Along the Milwaukee area’s north shore and elsewhere, the current high-flying housing market has observant Jews struggling to find a place in walking distance from synagogue, and less observant Jews competing for too few homes.
The pandemic seems to have pumped up the real estate market.
Real estate agents are ethically bound to not steer people to neighborhoods, and they did not do so for this article.
But it’s common knowledge that the north shore, up at least through Mequon, is traditionally more Jewish than other parts of the Milwaukee area. Jews today are choosing to live throughout Wisconsin, sometimes choosing the north shore, and sometimes compromising to find that one special house that’s a few blocks from an Orthodox synagogue.
Less observant Jews “are not as driven by location,” said real estate agent Lorie Wertheimer. “Rather, they’re driven by the homes that they love, by the schools that they want their kids to be in, and perhaps by the taxes.”
Ozaukee County has a lower tax levy than Milwaukee County, and that has made Mequon desirable for some, Wertheimer said.

****************************************

◆ **Actions to take**
- A) According to the article above about Jewish homebuyers in the Milwaukee area, what factors does Lorie Wertheimer say drive less observant Jews? List all of them.
- B) Carry on the article above about Jewish homebuyers in the Milwaukee area, starting after its final sentence.

◆ **Data block**

****************************************

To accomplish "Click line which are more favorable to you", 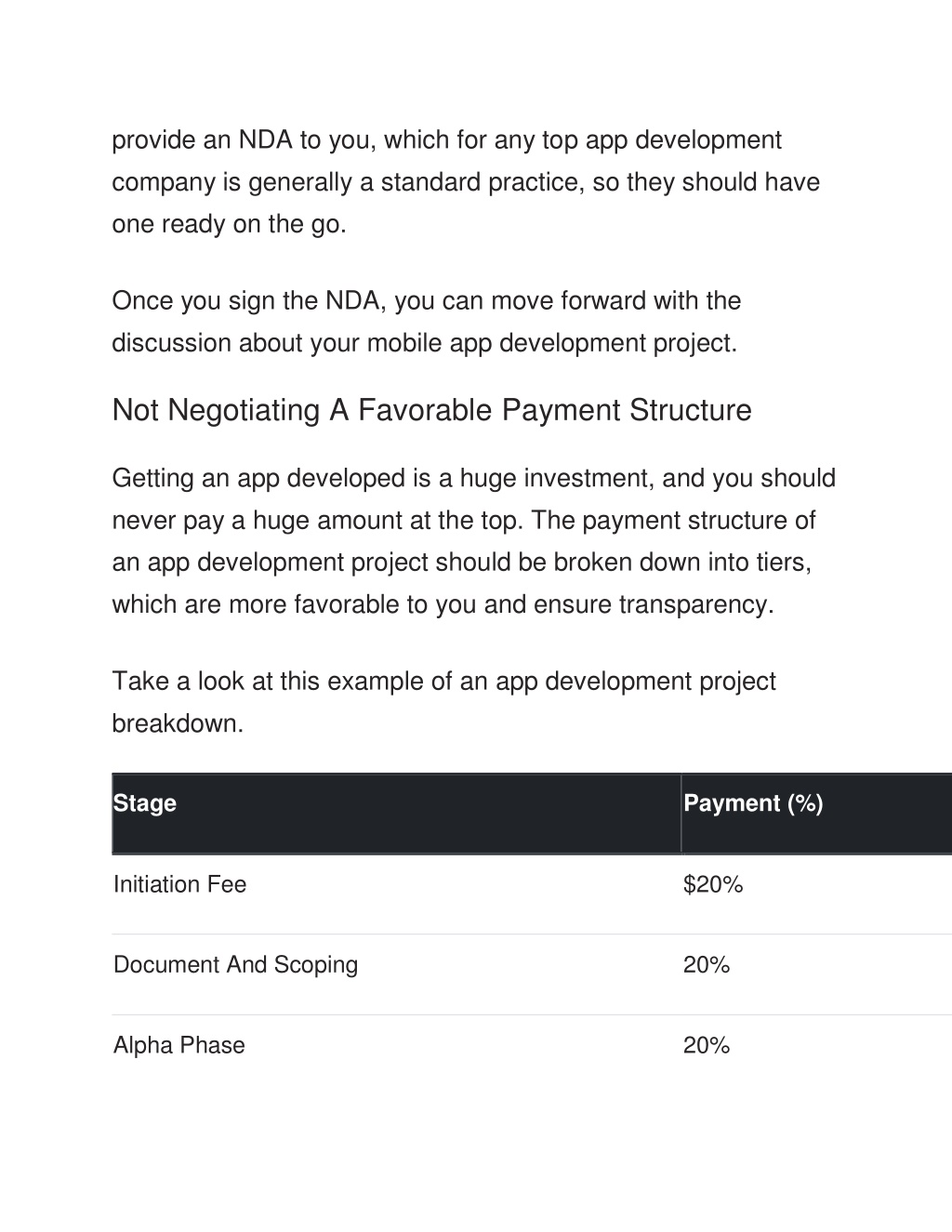I will [443, 604].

****************************************

◆ **Results**
- A)
- The homes that they love
- The schools that they want their kids to be in
- Perhaps the taxes

- B)
Rick Ruvin, lead partner at the North Shore-focused Falk Ruvin Gallagher Team, said that much has changed since the 1960s and 1970s, when the Jewish community was concentrated in the central North Shore and West Side. “Now you have a substantial number of Jewish families in Whitefish Bay and Mequon,” said Ruvin, who emphasized that he is a strong proponent of fair housing and does not steer people into neighborhoods.
In fact, people from the Jewish community are more likely today to live anywhere, Ruvin said.
“If you go back generations, there were neighborhoods that were Jewish neighborhoods,” he said. “That’s kind of gone. You don’t really have neighborhoods.”
Walking distance and updated?
The observant community seems to be growing, said Wertheimer, of Realty Executives. Observant Jews often want to be close to synagogue – within a few blocks is best. A lifestyle of visiting with friends on Shabbat without driving, and walking to synagogue for Shabbat services, makes a home that’s even just a mile from synagogue far less desirable, Wertheimer said.
“There has been a shortage of inventory and demand has been high,” agreed north shore-based realtor Elissa Berkoff, in a separate interview.
“I do a fair amount of business in Glendale,” Wertheimer said. “There’s not a lot of houses in comfortable walking distance to those shuls.”
Adding to the geographical pressure is that Kletzsch Park sits just to the east of several Orthodox synagogues. “You’ve already lost a lot of home availability because there’s a wonderfully green, great park, but that doesn’t help with housing,” she said.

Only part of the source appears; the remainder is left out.